Your chosen methodology should be scalable and flexible enough for your organisation to choose which parts are most important as one size doesn’t fit all. It can be detrimental not to consider the specific conditions of your project and utilise a standard ‘out of the box’ methodology.
Whichever methodology you choose, it should have steps and deliverables. Steps mean the project is broken down into manageable chunks and it gives a yardstick to the progress of your project. The methodology should include necessary controls for key steps that ensure you are on track in regard to timescales, but also deliverables and the meeting of objectives.
Typical Methodology Steps
This is definition of the project objectives, ensuring they can be met and communicating these to the project team.
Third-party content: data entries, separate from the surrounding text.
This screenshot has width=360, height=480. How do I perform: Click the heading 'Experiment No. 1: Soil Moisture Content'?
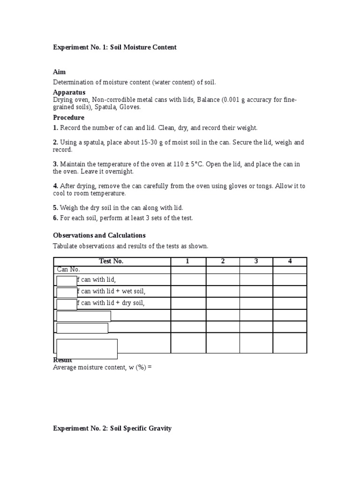115,47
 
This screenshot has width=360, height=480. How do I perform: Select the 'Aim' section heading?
59,72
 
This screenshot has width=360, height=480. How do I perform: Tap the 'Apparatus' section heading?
69,92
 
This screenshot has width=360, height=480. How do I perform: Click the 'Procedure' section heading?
68,117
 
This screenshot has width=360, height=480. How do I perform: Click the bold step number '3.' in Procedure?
55,164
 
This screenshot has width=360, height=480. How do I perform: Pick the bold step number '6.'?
55,218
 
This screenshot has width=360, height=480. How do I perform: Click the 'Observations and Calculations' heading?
99,235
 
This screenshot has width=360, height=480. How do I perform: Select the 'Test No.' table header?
111,261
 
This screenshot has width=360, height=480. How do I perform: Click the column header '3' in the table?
256,261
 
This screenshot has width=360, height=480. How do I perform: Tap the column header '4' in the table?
290,261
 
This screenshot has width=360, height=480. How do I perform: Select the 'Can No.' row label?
68,270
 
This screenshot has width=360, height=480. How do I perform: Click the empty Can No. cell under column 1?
188,270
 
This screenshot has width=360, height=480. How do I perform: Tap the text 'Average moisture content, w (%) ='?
103,367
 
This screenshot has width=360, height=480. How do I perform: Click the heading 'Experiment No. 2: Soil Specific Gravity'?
112,428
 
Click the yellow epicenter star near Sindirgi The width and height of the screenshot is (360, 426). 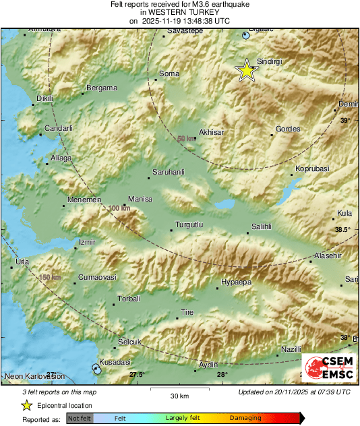247,70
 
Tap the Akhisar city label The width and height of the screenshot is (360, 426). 211,132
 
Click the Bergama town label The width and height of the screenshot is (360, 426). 102,88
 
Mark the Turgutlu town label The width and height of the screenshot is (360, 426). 189,224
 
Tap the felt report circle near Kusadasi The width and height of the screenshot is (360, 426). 96,367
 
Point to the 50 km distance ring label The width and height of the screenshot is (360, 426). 186,139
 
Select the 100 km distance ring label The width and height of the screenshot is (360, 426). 119,209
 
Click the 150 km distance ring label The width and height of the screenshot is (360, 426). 50,278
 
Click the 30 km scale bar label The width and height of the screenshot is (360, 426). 179,396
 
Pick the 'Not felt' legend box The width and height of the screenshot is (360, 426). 78,419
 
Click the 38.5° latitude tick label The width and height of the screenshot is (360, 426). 343,230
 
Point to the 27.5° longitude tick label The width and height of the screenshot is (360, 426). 137,375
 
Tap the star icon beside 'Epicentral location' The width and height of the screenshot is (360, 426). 26,405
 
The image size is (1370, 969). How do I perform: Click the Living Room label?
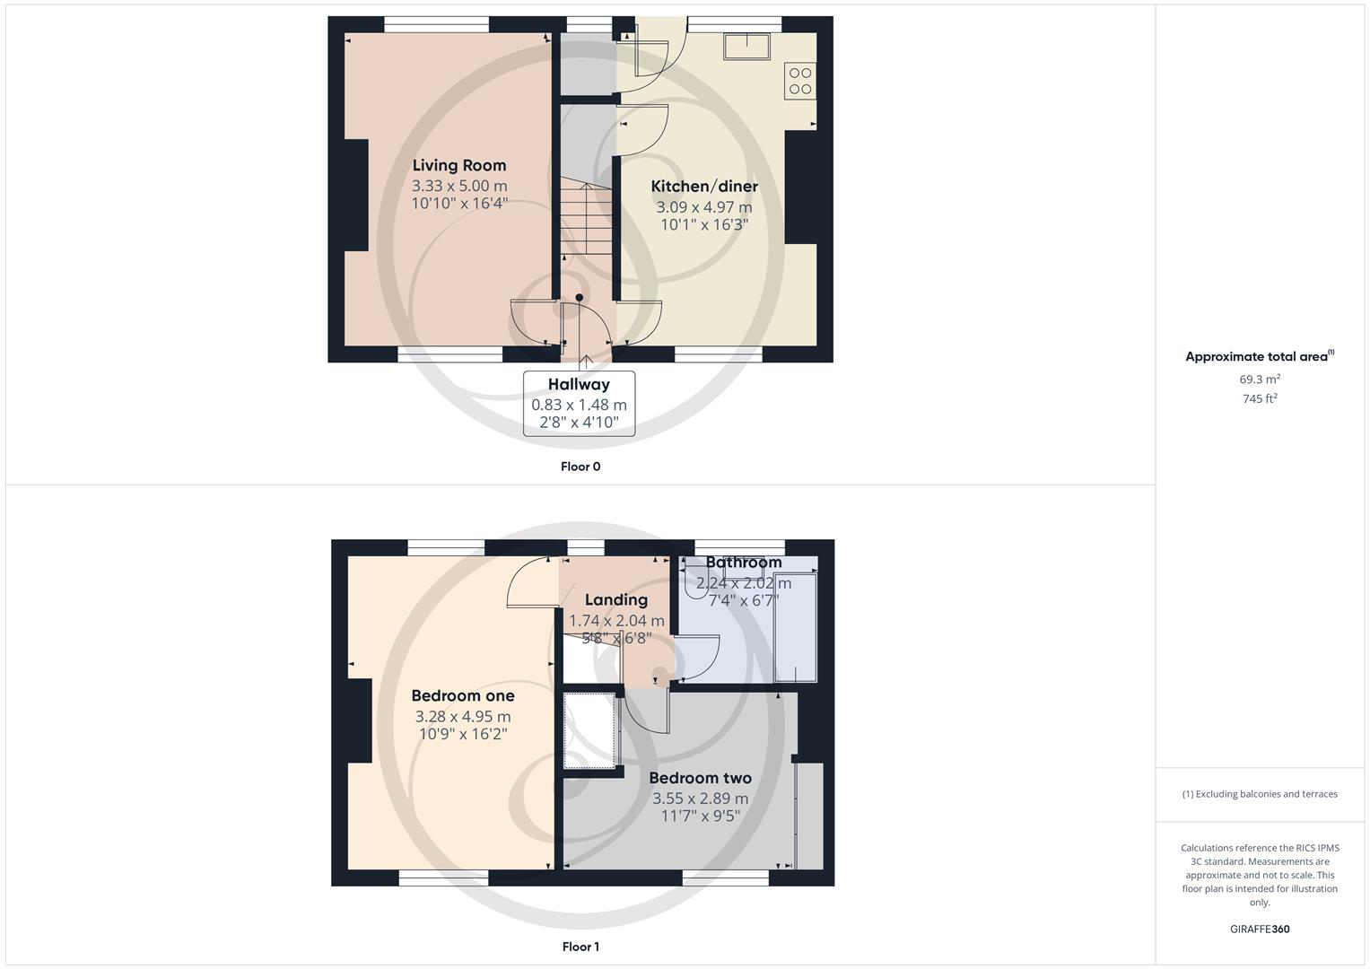(x=459, y=165)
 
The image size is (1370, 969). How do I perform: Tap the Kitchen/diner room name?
(x=704, y=187)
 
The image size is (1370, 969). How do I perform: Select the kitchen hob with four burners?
(x=800, y=81)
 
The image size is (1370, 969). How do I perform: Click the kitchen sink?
(x=747, y=46)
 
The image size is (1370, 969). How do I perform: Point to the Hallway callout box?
(x=579, y=404)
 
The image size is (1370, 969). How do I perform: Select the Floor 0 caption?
(x=580, y=467)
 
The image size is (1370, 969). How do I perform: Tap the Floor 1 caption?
(x=580, y=947)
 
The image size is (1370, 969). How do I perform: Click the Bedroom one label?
(x=463, y=695)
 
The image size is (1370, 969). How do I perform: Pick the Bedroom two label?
(x=700, y=778)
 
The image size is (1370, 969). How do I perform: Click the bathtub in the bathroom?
(x=796, y=628)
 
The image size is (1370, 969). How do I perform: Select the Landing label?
(x=616, y=600)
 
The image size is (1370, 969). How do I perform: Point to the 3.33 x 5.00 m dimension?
(x=459, y=186)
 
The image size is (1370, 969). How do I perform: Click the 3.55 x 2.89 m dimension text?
(x=700, y=799)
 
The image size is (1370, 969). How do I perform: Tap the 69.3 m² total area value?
(x=1260, y=380)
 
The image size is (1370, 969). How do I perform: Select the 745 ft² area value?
(x=1260, y=399)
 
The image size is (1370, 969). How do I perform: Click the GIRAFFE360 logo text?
(x=1260, y=930)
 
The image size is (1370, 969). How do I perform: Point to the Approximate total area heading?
(x=1258, y=357)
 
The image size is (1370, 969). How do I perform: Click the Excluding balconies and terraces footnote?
(x=1260, y=794)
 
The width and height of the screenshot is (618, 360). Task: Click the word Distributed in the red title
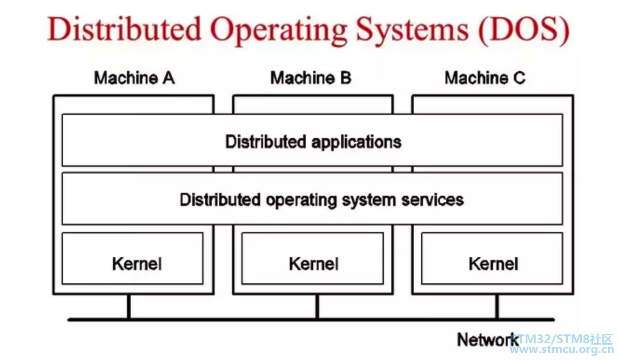click(124, 29)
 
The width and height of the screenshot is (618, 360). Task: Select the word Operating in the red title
click(278, 31)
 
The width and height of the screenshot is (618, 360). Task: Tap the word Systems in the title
click(412, 31)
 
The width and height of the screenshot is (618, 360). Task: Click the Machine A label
click(134, 78)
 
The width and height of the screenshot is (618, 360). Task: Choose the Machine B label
click(311, 78)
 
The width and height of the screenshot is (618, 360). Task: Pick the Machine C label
click(485, 78)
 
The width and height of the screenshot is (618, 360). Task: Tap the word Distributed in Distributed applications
click(266, 142)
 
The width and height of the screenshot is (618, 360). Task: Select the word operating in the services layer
click(301, 200)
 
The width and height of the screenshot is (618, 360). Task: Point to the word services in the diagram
click(432, 200)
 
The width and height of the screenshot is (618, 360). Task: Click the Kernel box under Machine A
click(133, 258)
These should be detailed within a Terms of Reference document that articulates all the requirements. As the implementation can be more costly than the software, it is vital that it is well defined from the outset. The Terms of Reference should be documented and agreed up front.
The Scope definition should include documentation on why you are doing the project, regardless of the size of your organisation or project. You should define the resources that you will provide and those provided by your main supplier, or other third parties. The responsibilities for each step of the process should be clear, and of course include costs. The costs should not only include those quoted by the supplier, but also your internal costs of 1. Freeing up resources involved in the project and 2. Back filling the normal responsibilities of those involved. These should be shown for each stage, so the total cost of the project can be tracked.
These include business mapping and business process design as it’s important to understand what parts of the software you are going to use and how it’s to be configured. Modern software is very configurable, so you need to ensure that you are using it in a way that gives you the maximum benefit and return.
You should know who builds it and how they will be trained, to ensure that everything that needs to be done actually gets done.
The steps of the methodology help identify who has responsibility, but there can be flexibility in the order as they don’t have to happen sequentially. It’s dependant on the conditions surrounding the project, but employing the steps ensures that activities and resources are ring-fenced and you know who is responsible.
As we get closer to live operation, which is seen as the ultimate goal, we are gearing up to using the software, ensuring users are more confident, ensuring processes work, migrating the data and validating the solution.
You can’t just choose the software and start using it. You need to configure, train the users, migrate your data and then test the solution. You need to ensure the software you are using is doing the job that you expect it to do.
In the end, the step that refers to live operation should be of little consequence as a result of your preparation, but as a step, it’s important that it’s still ring-fenced and ultimately signed off, as that means that to all intents and purposes the project is complete.
Post implementation review
At the end of the process, you need to review what benefits have been achieved and articulate these back to the management team as sometimes in the maelstrom of the implementation process, these can get forgotten about.